WYODRĘBNIONY TEKST.

☆ ☆ ☆ ☆ ☆ ☆ ☆

– Ptasiarstwo to niezwykła przygoda. Czekanie, aż ptak pojawi się w miejscu, w którym się go spodziewamy, możliwość sfotografowania rzadkiego gatunku, nauka rozpoznawania głosów – to fascynujące, że nad nami istnieje jakiś równoległy świat, który może być nam dostępny, jeśli tylko uniesiemy głowę – mówił Maciej Zdziarski w programie „Pytanie na śniadanie” w TVP2. Rozmowę można obejrzeć TUTAJ.
Gospodarze programu, Iza Krzan i Tomasz Kammel, pytali autora książki „Na skrzydłach. O ludziach, ptakach i radości życia” o początek jego zainteresowania ptakami. – Wiosną 2020 r., po wyjściu z izolacji spowodowanej pandemią, próbowałem z bliska obserwować ziębę w krakowskim Parku Jordana. Ludzie patrzyli na mnie jak na kogoś dziwnego: facet w dziwnym stroju czołga się z aparatem między alejkami… – wspominał Maciej Zdziarski.
Jak dodał, aby rozpocząć przygodę z obserwowaniem ptaków wcale nie trzeba specjalnego sprzętu ani umiejętności – wystarczy obserwować ptaki przy karmniku. – Grubodziób to dość pospolity w Polsce ptak, ale niewiele osób go zna i wie, jak wygląda. Kiedy ktoś zobaczy go po raz pierwszy przy karmniku, często myśli, że to jakiś ptak, który uciekł z klatki – mówił autor „Na skrzydłach”.

☆ ☆ ☆ ☆ ☆ ☆ ☆

TREŚĆ POLECENIA. Z tekstu o ptasiarstwie przepisz fragment od „Gospodarze programu, Iza” do „wspominał Maciej Zdziarski.”, zastępując „ziębę” słowem „sikorkę”. Poniższe wpisy nie mają tu żadnego znaczenia.

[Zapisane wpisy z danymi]

☆ ☆ ☆ ☆ ☆ ☆ ☆

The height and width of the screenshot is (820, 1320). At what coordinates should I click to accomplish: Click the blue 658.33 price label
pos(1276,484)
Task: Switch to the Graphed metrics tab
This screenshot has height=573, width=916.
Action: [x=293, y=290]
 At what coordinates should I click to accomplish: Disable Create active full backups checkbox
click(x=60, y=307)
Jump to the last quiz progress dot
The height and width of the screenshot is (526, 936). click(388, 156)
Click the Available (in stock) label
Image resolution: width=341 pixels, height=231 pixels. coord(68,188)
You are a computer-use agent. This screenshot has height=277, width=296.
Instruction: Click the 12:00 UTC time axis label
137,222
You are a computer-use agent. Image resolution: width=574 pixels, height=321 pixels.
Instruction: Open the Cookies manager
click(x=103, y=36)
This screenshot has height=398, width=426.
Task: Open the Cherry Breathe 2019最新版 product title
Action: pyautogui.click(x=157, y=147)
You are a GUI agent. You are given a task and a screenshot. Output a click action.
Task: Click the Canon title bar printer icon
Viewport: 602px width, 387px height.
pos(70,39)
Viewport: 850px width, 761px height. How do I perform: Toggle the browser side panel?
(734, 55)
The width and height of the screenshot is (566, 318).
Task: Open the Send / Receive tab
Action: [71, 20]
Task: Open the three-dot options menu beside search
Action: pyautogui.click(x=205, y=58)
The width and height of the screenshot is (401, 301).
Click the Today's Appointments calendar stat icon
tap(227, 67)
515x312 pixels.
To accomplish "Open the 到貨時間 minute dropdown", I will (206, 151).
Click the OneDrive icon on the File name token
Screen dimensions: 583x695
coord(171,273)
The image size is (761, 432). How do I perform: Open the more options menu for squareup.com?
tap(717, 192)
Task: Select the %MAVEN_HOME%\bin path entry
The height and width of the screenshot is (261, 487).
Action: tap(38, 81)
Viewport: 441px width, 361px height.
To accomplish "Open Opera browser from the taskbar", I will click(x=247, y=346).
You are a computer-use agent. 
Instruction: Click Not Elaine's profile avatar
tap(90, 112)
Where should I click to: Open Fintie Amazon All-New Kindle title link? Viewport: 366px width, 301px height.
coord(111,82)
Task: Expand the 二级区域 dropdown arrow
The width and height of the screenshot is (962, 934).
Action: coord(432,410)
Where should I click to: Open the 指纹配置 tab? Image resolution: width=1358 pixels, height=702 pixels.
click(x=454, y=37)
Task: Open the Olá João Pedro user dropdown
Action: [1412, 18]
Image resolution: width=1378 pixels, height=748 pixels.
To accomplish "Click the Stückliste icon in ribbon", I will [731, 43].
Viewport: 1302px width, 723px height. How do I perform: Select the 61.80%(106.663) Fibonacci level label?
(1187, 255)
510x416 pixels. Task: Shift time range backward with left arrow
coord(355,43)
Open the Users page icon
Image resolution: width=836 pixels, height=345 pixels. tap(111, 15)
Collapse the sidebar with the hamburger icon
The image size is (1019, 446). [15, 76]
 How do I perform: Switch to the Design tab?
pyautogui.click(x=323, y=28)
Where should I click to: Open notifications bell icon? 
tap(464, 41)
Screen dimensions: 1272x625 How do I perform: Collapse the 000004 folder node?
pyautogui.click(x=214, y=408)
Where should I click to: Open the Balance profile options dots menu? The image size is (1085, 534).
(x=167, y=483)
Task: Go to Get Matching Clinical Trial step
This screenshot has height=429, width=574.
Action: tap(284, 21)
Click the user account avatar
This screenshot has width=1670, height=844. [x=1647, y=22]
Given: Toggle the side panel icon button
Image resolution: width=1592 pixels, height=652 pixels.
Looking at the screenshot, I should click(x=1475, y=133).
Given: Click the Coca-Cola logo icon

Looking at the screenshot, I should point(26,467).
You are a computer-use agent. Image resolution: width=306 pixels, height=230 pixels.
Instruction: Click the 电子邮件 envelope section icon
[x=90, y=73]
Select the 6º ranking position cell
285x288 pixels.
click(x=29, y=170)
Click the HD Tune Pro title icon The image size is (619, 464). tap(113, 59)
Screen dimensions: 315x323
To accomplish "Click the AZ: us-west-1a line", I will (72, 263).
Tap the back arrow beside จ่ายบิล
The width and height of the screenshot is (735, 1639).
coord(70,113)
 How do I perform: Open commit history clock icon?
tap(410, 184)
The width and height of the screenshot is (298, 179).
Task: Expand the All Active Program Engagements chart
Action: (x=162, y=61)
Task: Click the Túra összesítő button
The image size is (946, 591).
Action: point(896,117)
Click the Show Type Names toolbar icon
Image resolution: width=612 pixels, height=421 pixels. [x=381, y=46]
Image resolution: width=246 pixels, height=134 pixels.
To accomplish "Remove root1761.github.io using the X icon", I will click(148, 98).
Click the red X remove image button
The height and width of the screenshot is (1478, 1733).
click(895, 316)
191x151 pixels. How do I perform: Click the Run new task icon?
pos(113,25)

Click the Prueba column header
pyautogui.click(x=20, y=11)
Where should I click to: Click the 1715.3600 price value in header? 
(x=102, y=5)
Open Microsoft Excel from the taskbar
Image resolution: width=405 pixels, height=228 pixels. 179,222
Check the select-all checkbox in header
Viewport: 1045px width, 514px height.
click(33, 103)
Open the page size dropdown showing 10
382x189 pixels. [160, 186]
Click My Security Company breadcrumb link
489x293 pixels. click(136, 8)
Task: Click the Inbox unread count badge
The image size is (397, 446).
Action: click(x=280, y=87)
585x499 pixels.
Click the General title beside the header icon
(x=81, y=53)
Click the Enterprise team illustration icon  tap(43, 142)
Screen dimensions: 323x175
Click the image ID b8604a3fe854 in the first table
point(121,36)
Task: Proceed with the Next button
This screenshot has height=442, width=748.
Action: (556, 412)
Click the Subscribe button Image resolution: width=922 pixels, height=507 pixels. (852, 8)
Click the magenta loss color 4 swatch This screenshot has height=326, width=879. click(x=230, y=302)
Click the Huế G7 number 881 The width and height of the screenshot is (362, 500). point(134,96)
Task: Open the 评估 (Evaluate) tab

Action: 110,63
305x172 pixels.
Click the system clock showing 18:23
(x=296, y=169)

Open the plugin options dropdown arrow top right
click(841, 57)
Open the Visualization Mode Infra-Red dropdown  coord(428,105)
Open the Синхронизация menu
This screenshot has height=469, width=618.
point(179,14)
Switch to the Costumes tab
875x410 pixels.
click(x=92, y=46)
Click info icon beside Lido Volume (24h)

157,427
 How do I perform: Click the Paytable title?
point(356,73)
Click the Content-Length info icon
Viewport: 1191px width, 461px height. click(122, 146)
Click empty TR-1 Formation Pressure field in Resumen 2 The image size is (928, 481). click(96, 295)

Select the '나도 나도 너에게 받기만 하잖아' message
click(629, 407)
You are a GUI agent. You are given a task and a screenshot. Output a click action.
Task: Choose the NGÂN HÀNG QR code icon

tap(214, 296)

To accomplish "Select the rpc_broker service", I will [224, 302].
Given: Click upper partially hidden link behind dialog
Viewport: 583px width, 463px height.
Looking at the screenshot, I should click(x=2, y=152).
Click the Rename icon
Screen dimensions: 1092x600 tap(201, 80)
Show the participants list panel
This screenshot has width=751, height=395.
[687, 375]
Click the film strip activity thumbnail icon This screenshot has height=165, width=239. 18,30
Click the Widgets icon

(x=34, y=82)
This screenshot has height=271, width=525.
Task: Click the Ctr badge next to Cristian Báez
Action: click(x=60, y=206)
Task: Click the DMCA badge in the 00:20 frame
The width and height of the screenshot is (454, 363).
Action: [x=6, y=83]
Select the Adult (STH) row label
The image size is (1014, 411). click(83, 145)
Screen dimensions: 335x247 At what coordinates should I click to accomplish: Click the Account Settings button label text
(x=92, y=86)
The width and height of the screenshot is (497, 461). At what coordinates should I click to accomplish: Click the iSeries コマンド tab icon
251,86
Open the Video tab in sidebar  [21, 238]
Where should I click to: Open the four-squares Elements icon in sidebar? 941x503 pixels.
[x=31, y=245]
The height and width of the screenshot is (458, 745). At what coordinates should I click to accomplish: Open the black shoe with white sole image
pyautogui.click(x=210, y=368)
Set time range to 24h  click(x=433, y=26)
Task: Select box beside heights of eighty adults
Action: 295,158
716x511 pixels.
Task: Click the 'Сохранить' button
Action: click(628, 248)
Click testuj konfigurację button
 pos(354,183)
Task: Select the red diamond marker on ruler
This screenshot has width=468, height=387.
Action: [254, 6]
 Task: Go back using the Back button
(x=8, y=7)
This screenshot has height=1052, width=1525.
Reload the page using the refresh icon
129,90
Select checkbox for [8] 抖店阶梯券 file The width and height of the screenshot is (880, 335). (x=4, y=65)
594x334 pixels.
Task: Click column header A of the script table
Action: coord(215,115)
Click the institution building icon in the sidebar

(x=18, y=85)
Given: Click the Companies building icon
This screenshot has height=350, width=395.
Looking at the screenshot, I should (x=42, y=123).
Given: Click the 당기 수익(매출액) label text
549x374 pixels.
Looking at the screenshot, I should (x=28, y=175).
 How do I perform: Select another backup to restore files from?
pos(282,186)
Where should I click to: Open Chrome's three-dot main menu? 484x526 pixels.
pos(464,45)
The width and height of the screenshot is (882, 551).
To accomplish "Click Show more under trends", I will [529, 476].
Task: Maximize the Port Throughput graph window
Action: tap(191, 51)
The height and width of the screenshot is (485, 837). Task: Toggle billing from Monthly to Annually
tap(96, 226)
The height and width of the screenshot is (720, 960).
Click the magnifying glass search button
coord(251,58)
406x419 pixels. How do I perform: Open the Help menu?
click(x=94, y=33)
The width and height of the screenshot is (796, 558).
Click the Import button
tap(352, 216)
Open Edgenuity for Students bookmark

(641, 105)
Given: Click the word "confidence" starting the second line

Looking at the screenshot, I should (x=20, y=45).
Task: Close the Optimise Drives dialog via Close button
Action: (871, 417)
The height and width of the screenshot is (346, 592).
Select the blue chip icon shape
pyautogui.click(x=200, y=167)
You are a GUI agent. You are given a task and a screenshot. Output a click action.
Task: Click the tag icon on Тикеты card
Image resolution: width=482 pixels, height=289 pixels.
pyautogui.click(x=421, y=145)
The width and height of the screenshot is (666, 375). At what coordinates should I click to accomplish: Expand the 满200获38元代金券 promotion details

☆ ☆ ☆ ☆ ☆ ☆ ☆

WYNIK ĆWICZENIA.
Gospodarze programu, Iza Krzan i Tomasz Kammel, pytali autora książki „Na skrzydłach. O ludziach, ptakach i radości życia” o początek jego zainteresowania ptakami. – Wiosną 2020 r., po wyjściu z izolacji spowodowanej pandemią, próbowałem z bliska obserwować sikorkę w krakowskim Parku Jordana. Ludzie patrzyli na mnie jak na kogoś dziwnego: facet w dziwnym stroju czołga się z aparatem między alejkami… – wspominał Maciej Zdziarski.